Right now, I reckon BT Group (LSE: BT-A) (NYSE: BT.US) is looking a great buy for income.
High growth attraction
Income investors often gravitate towards shares offering a high yield. But high yields can mean lower dividend growth, and sometimes portend a cut. I think there’s always room in an income portfolio for a few companies with a more average yield, but prospects of strong income growth.
BT Group has a chequered past as far as dividends are concerned. However, the company has made great progress in recent years, both as a business and a dividend payer, as the table below shows.
2009/10 | 2010/11 | 2011/12 | 2012/13 | 2013/14 | |
---|---|---|---|---|---|
Normalised free cash flow (£m) | 2,032 | 2,076 | 2,307 | 2,300 | 2,450 |
Declared dividends (£m) | 534 | 574 | 654 | 749 | 879 |
Declared dividends per share | 6.9p | 7.4p | 8.3p | 9.5p | 10.9p |
Growth | 6.2% | 7.2% | 12.2% | 14.5% | 14.7% |
When announcing its 2011/12 results, BT had said: “As a result of our confidence in our ability to grow free cash flow, we intend to increase the dividend per share by 10%-15% per year for the next three years”.
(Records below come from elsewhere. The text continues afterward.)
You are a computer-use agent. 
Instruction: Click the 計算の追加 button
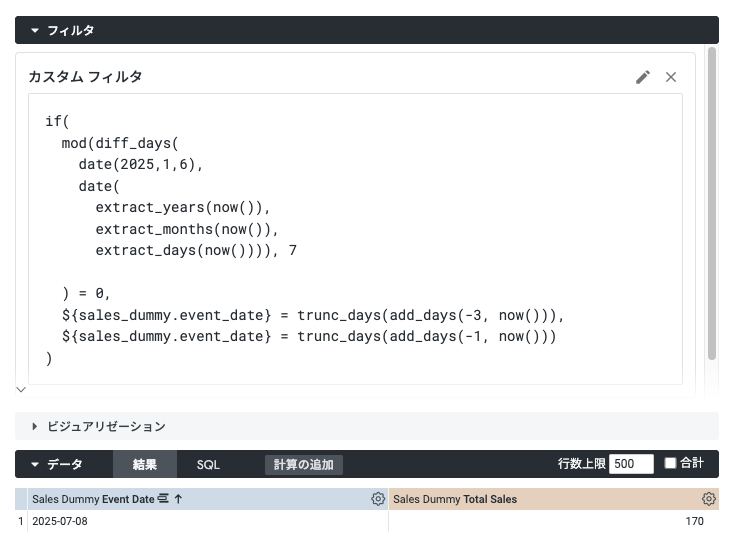tap(304, 465)
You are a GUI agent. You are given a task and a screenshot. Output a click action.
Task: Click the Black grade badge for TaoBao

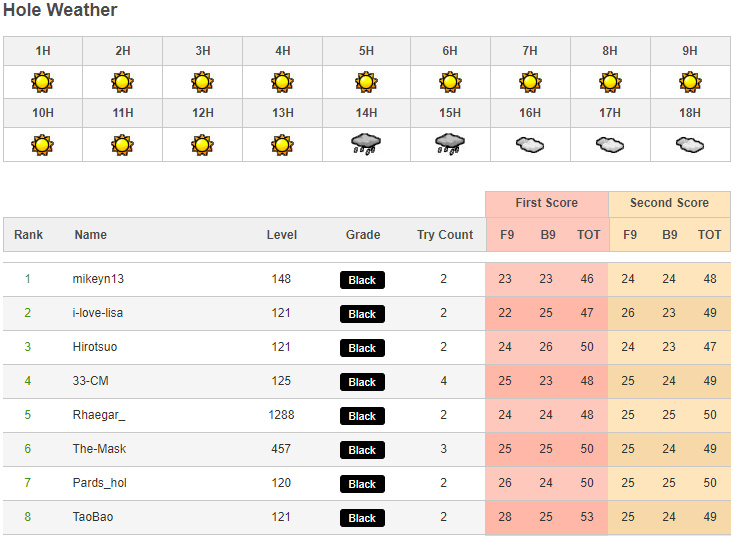pyautogui.click(x=362, y=518)

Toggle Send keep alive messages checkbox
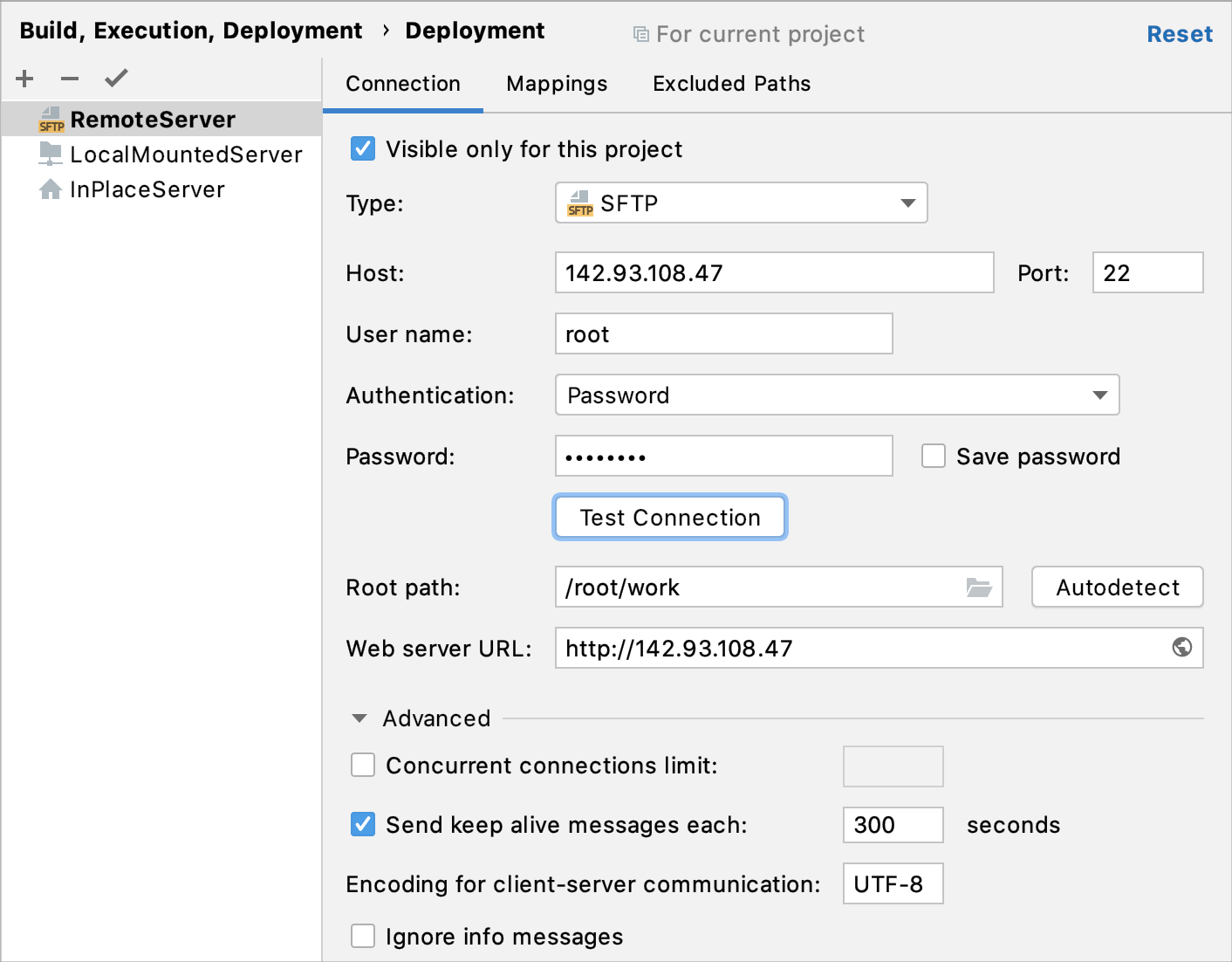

In its latest (2013/14) results, BT’s Board extended the horizon for strong dividend growth, saying “we now expect to increase our dividend by 10%-15% for each of the next two years”.
City analysts reckon BT will actually deliver increases above 15%, but if we’re more conservative than them and work on the basis of 15%, we get dividends of 12.5p for 2014/15 and 14.4p for 2015/16.
A great opportunity right now
The market applauded BT’s last annual results and the Board’s extension of the high-growth dividend guidance. The shares subsequently traded well north of their current level of 362p, reaching above 400p at their height. After a fall of 9% over the last four weeks the shares are now changing hands at a price not seen since before the company extended its dividend policy.
The result is that the current-year yield (assuming a 12.5p payout) has risen to a market-average 3.5%. So, we now have a situation where BT is offering an average yield, but with an expectation of well-above-average dividend growth. Furthermore, free cash flow cover of the dividend is very healthy indeed. Hence, I rate BT a great buy for long-term income investors right now.